Add a skills.urls entry to load skills from a remote server:
{
  "skills": {
    "urls": ["https://example.com/.well-known/skills/"]
  }
}
The URL must serve an index.json file listing available skills:
{
  "skills": [
    {
      "name": "my-remote-skill",
      "description": "A remotely hosted skill",
      "files": ["SKILL.md"]
    }
  ]
}
CyberStrike downloads each skill’s files and caches them locally. Skills are fetched once and served from cache on subsequent runs.

Project-level skill directories

Place skill directories inside .cyberstrike/skill/ or .cyberstrike/skills/ for automatic discovery with no configuration required:
.cyberstrike/
  skill/
    custom-injection/
      SKILL.md
    api-auth/
      SKILL.md

User-level skills

Place skills in ~/.cyberstrike/skill/ to make them available across all projects.

Creating a custom skill

1

Create the directory structure

mkdir -p .cyberstrike/skill/jwt-attacks
2

Write the SKILL.md file

Create .cyberstrike/skill/jwt-attacks/SKILL.md with the skill frontmatter and content:The file starts with a YAML frontmatter block containing name and description, followed by the full Markdown body with your attack techniques, payloads, tool commands, and methodology notes.
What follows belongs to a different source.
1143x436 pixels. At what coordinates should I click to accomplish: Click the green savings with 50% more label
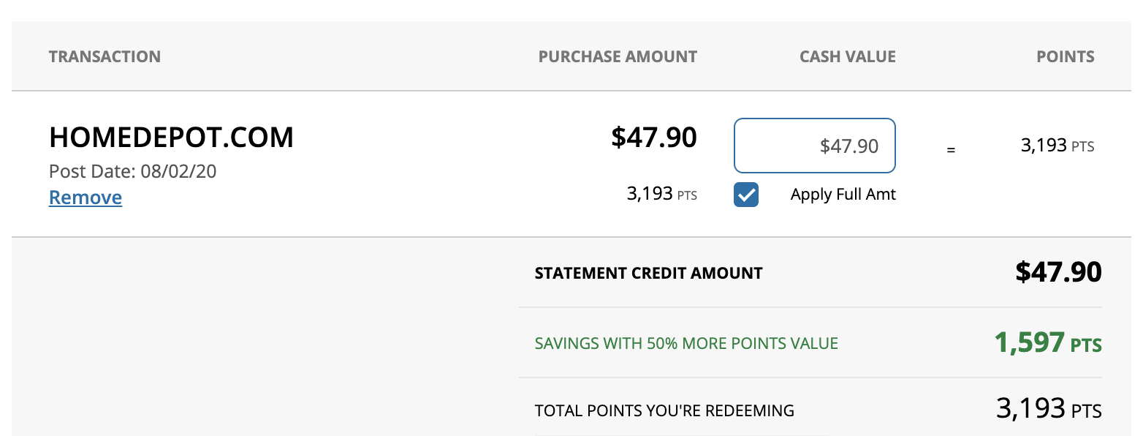686,343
The content is injected directly into the agent’s context window.Example structure:
  • Frontmatter: name: jwt-attacks, description: JWT vulnerability testing
  • Body sections: Algorithm Confusion, RS256-to-HS256, weak secret brute force, claim injection
3

Assign the skill to an agent

Reference the skill by name in your custom agent’s frontmatter, or use it with a built-in agent via cyberstrike.json. Skills are automatically available to any agent with access to the skill directory.

Skill loading order

CyberStrike loads skills in this order (later entries override earlier ones if names conflict):
  1. External directories (.claude/skills/, .agents/skills/) — global home first, then project-level
  2. .cyberstrike/skill/ directories (global config dir, then project)
  3. Additional paths from skills.paths in cyberstrike.json
  4. Remote skills from skills.urls in cyberstrike.json
If two skills share the same name, the later-loaded skill wins. CyberStrike logs a warning when it detects duplicate skill names.

Using skills in custom agents

Reference skills by name in an agent’s configuration. Skills loaded from any source are available to any agent — they are resolved by name at runtime. When creating a custom agent file, you can note in the system prompt which skills the agent relies on. The skill content is injected by CyberStrike automatically based on the agent’s skills array (set via code for built-in agents) or available skill context. For custom agents defined as .md files, all loaded skills are available as reference context that the agent can invoke via the skill tool when permitted.